One of the affected NGOs, German Agro Action, had just distributed food to 2,950 families (about five people per family) in Kakwa Camp when the Bangladeshi UN peacekeepers were ambushed in Kafe village nearby. Nine soldiers died and 11 others were wounded.
"We immediately had to cancel the food distribution, which was planned for another 650 families," Rudi Stelz, the acting coordinator of the German-based NGO, told IRIN on Monday. "Our work is very restricted now."
Stelz also recalled an incident in which staff from German Agro Action were held hostage by militias from the Hema community on Wednesday in Lopa, about 70 km north of Bunia.
He said the humanitarian aid workers were distributing food to 1,600 families when militiamen belonging to the Union patriotique congolais (UPC) "forced them to lay down on the ground, verbally abused them and wanted to use the trucks of the humanitarian aid workers".
Stelz said, "We had to call MONUC [UN Mission in the DRC] troops for help."
The militiamen fled when members of the Moroccan UN peacekeeping contingent responded to the aid workers.
Stelz said the atmosphere in Bunia had become "much more charged" since the killing of the peacekeepers.
"On Saturday, a group of Lendu people were attacked by Hemas in one of Bunia's markets, stripped and chased naked through the town.

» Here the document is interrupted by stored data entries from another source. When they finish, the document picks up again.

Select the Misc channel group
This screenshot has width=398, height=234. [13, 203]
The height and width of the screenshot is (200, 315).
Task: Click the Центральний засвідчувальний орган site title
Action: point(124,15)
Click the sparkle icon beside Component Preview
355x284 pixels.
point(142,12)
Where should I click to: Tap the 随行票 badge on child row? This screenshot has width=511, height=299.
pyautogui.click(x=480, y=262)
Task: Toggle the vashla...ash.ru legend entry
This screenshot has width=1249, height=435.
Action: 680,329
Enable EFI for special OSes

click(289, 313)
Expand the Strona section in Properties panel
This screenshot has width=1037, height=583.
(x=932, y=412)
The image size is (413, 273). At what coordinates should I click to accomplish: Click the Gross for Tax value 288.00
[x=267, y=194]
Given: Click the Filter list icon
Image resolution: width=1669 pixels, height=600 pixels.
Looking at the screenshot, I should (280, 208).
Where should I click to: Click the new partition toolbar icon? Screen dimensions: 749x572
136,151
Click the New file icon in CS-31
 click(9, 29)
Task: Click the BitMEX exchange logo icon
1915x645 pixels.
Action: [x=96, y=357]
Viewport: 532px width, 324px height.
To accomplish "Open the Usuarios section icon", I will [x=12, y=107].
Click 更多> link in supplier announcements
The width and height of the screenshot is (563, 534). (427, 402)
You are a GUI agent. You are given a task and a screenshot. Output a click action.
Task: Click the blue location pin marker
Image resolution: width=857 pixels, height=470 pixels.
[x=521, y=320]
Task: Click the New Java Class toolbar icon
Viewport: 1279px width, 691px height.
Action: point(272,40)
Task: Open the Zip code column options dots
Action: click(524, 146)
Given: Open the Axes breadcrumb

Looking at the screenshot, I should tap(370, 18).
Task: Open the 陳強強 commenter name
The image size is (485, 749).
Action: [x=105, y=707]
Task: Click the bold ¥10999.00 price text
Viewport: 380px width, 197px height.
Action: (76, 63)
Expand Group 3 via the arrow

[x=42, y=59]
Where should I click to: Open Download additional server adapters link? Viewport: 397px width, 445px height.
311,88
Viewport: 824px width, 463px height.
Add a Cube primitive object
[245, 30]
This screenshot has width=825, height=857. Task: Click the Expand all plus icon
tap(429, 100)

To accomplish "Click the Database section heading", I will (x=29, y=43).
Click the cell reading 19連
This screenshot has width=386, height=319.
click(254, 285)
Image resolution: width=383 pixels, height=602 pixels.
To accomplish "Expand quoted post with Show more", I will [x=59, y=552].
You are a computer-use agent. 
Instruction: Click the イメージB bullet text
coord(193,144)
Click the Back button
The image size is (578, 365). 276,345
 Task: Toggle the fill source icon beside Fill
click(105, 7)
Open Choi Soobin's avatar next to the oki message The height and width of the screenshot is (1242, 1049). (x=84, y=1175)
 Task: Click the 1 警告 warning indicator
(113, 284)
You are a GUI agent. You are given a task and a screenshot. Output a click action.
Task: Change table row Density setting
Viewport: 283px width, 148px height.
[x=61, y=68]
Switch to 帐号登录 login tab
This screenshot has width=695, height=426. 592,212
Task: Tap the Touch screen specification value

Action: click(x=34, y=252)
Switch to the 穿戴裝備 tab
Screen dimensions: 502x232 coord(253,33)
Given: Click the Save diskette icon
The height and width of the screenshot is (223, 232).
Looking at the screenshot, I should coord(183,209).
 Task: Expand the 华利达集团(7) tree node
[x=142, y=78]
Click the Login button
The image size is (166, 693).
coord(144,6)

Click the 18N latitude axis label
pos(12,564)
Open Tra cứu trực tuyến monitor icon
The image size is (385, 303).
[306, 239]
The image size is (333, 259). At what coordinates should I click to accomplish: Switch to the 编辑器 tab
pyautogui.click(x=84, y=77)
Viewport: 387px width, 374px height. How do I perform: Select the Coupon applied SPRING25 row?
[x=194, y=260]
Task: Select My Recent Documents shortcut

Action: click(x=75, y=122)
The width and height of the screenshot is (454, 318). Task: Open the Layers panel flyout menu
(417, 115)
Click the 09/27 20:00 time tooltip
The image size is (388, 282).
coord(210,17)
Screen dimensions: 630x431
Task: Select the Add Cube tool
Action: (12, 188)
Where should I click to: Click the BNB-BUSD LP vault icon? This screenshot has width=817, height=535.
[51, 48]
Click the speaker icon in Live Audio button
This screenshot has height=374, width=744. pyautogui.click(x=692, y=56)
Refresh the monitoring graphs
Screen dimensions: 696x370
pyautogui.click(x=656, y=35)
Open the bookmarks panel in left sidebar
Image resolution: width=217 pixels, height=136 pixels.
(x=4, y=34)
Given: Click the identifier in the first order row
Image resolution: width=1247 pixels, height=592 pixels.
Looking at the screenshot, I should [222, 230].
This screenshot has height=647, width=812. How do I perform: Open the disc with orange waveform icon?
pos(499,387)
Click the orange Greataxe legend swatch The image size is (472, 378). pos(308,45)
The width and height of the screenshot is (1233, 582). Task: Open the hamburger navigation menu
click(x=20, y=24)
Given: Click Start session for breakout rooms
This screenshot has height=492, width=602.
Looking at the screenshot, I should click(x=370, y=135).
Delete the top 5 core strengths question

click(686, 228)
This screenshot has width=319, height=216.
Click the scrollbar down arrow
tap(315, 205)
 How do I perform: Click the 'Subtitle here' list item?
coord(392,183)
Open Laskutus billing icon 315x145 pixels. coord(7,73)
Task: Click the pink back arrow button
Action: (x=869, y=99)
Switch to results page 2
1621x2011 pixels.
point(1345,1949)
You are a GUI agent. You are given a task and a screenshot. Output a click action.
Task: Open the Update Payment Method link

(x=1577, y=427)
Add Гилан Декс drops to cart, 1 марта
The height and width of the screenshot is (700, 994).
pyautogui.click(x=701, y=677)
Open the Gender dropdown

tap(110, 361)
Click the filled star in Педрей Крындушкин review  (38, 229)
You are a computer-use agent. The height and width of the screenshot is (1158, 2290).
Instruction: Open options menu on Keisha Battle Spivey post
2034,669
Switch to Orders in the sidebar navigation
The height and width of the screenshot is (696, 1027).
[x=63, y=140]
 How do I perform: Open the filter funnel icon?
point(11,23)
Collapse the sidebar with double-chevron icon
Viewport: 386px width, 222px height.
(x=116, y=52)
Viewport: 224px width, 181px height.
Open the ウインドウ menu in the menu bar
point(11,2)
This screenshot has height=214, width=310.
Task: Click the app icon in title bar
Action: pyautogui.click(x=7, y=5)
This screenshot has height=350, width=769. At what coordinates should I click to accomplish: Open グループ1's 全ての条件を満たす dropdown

This is an ominous sign," he said.
Traore said OCHA convened a meeting on Monday of the humanitarian actors working in the camps north of Bunia to assess security.
While the aid workers wait for the security situation to improve, the fate of the IDPs gets worse. Stelz said several food security programmes, which included the distribution of seeds and tools to 13,000 families north of Bunia, had to be suspended at a crucial time - the start of the rainy season.